My cousin is 81 was diagnosed with Stage 3 possible 4 ovarian cancer and was told she wasn't a good candidate for surgery. While we were in the hospital they drained 3 liters off her abdomen and gave her a very strong dose of chemo to try and get ahead of the cancer. She was terribly sick but got through the mega dose. Since then (June, 2012) the Dr. changed to weekly treatments vs every 3 wks. and has had weekly txt. since. He also started doing monthly scans to keep an eye on things. She responded to the chemo positively; however, at the last scan and visit he said he saw fluid around the lung and a mass on her left side. He drained the fluid and continued the chemo without any changes. My question is this: Since the fluid showed up in the lungs and (as of the time of this question) this past week it seems to be building up in the lower leg and foot area does this mean the cancer has spread and is the chemo still working? Also, the ankle and foot area have darkened; however, she doesn't want to mention this to the Dr. Since she told me and the Dr. early on she doesn't want to know to much a lot of my questions and concerns remain. It's kinda like walking a tightrope trying to keep everything balanced. Early on in the diagnosis I privately asked the Dr. what was the prognosis . At the time, I was told 6-9 mo. I'm not as overwhelmed as I was; however, I put my life on hold so I could spend as much time with her as I could and I feel some resentment. In addition to my other questions, can someone tell me if they have felt this way and what they did to help themselves?

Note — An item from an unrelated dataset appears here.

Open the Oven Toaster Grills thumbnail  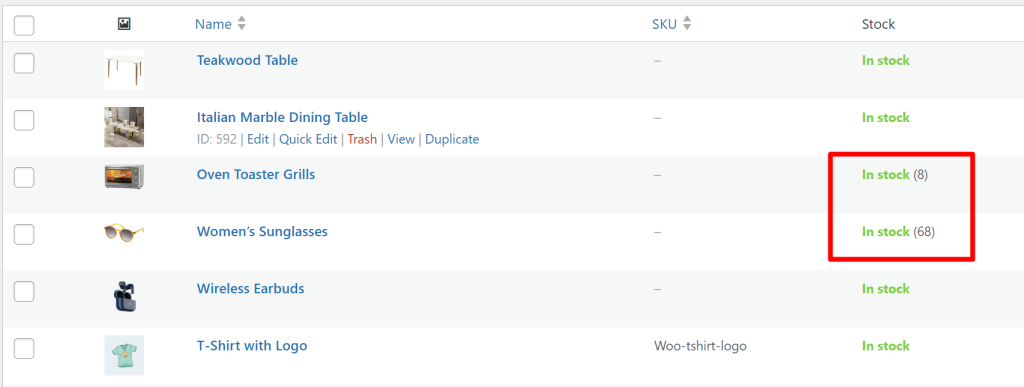(124, 176)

I am very sorry to hear about your cousin. At 81 years of age, I don't think that I would want to go through major abdominal surgery either, even if I were well enough to handle it. If she is stage 4, without scans, they will not know exactly where the cancer has spread to, but, does it really matter.
If the fluid keeps building up, they may switch to a different chemo in hopes of keeping your cousin comfortable.
Resentment? Towards this disease???? Not sure what you are asking. I lost my mom in February, she was 81 (not to ovarian cancer, but, to a different disease). I wish someone could have told me 6 to 9 months so that I could have spent more time with her, but, I can't go back. Enjoy the time with your cousin, laugh, enjoy eachother, cry, hold hands and be certain to tell her that you love her.
Best of luck to you both...and we are here for both of you.